• SUPPLIED MATERIAL:
===

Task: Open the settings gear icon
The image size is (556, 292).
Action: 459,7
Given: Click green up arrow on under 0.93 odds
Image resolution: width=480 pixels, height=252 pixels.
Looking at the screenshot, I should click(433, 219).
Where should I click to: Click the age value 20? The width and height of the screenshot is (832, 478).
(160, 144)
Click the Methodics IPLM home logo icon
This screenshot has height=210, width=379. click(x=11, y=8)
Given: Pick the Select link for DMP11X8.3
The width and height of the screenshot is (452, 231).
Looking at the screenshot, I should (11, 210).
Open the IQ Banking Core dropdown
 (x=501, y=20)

===

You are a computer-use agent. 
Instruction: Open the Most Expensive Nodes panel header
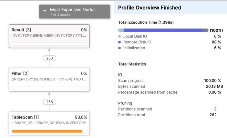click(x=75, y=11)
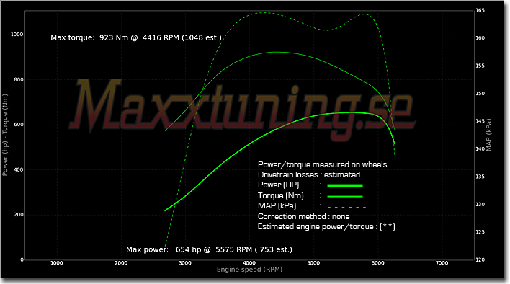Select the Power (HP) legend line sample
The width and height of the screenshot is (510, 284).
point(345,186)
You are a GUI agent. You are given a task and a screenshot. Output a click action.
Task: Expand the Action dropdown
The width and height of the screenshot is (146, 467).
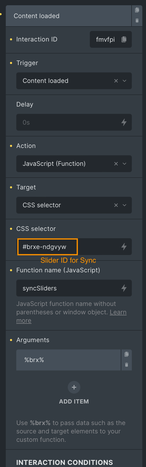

===

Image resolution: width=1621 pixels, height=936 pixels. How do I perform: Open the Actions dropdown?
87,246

===

• EXERCISE OBJECTIVE: In the listing above, find the lines holding the word "agent" and copy them.

• RESULT OF THIS TASK:
You are a computer-use agent. 
You are a GUI agent. You are given a task and a screenshot. Output a click action.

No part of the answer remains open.